EXERCISE PROMPT =>
Rewrite the rows from the line with "Click the French flag icon" up to and including the line with "tap(23, 131)", putting "Display size" in place of "Screen dimensions" and keeping everything else the same. Omit the pictures from your answer.

PROVIDED DATA =>
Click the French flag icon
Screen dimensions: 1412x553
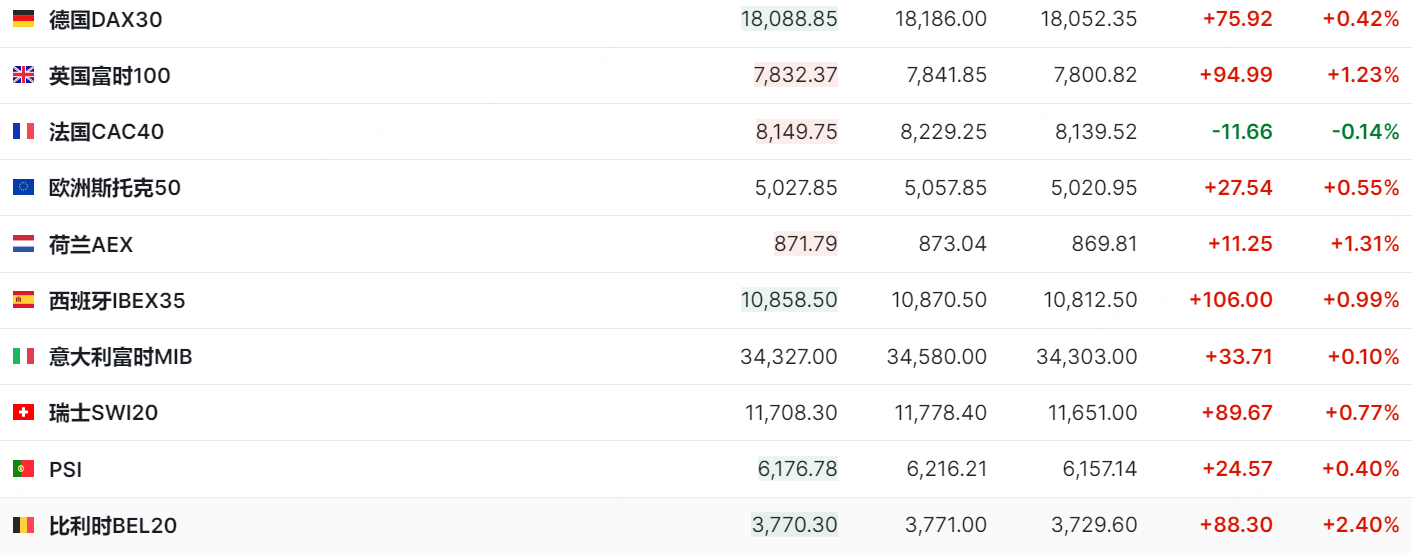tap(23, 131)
--
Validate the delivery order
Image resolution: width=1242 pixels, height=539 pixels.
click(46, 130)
* * *
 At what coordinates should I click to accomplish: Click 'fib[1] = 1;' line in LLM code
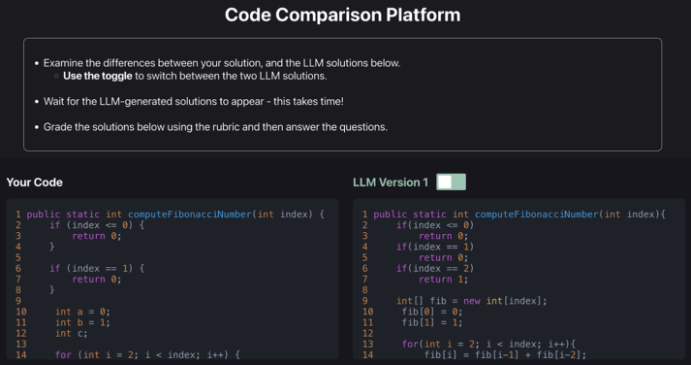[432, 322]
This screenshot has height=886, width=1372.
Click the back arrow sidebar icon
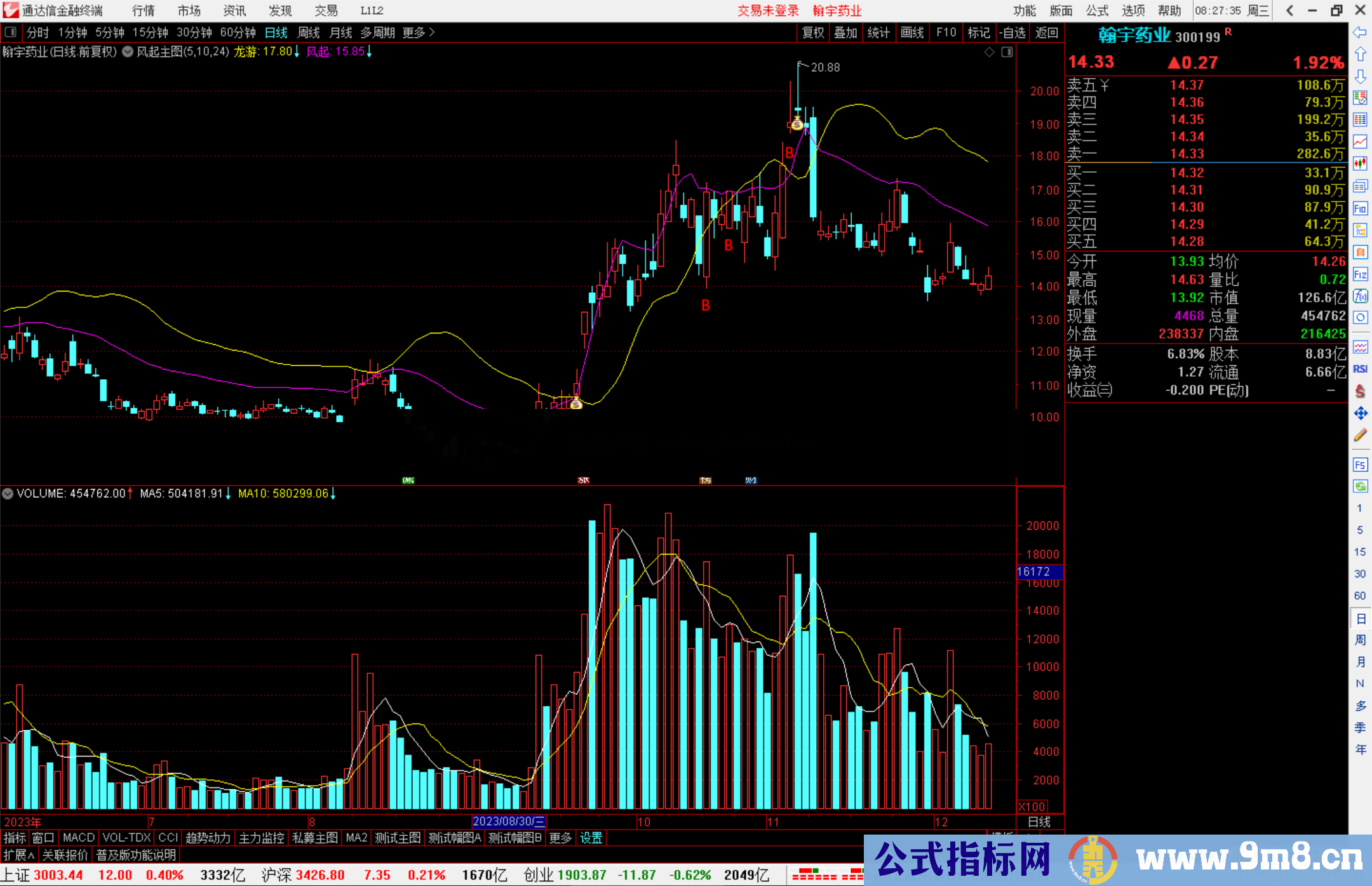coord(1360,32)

RESULT =>
Click the French flag icon
Display size: 1412x553
tap(23, 131)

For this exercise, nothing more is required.